## DATASET RECORDS
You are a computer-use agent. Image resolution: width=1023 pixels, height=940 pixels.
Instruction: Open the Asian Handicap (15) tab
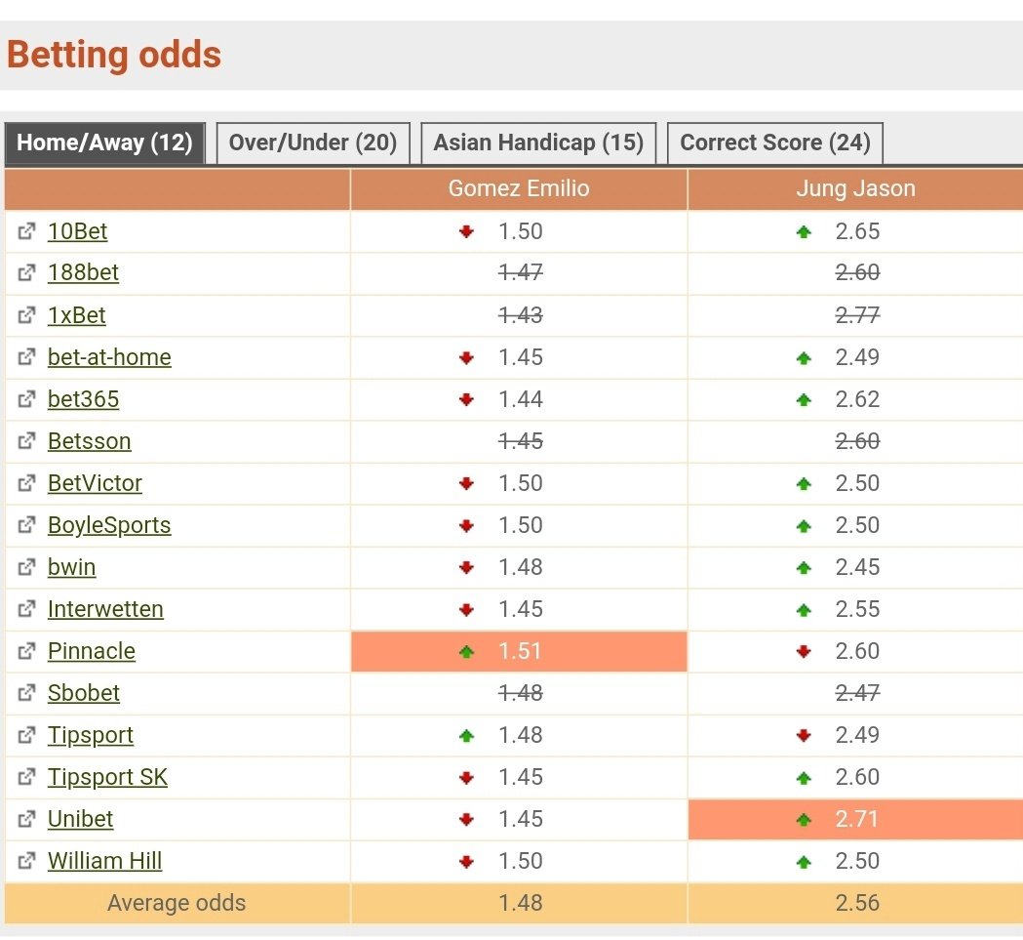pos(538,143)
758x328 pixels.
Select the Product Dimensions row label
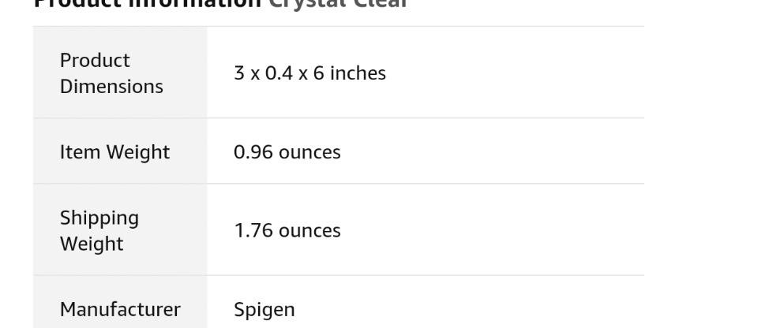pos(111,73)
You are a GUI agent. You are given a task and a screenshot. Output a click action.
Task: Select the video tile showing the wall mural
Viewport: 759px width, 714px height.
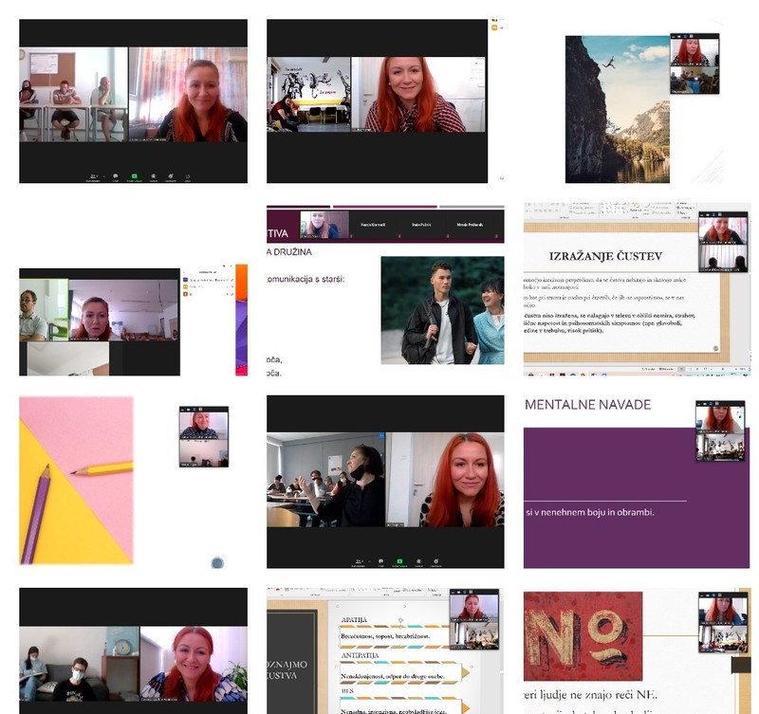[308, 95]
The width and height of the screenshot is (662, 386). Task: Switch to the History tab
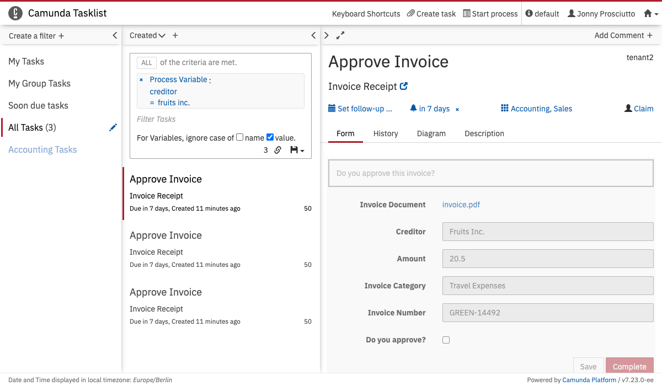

...

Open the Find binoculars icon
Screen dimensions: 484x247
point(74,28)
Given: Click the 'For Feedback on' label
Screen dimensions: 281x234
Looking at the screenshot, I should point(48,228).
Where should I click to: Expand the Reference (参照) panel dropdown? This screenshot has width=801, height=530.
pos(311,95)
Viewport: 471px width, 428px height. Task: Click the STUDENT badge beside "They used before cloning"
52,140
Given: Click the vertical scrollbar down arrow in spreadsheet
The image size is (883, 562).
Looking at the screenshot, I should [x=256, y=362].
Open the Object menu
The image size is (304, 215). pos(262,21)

## JOB
Rewrite the entries, beginning at the line that has "You are a computer-use" and stopping after the line that has "The width and", with "screenshot" changed to "screen image" and everything else kept the same. Leave the pictures out.

## CORRECT RESPONSE
You are a computer-use agent. Image resolution: width=1023 pixels, height=940 pixels.
Instruction: Open the Asian Handicap (15) tab
pos(538,143)
758x328 pixels.
Select the Product Dimensions row label
pos(111,73)
You are a GUI agent. You are given a task and a screen image. Output a click action.
Task: Select the video tile showing the wall mural
Viewport: 759px width, 714px height.
[308, 95]
The width and height of the screen image is (662, 386). Task: Switch to the History tab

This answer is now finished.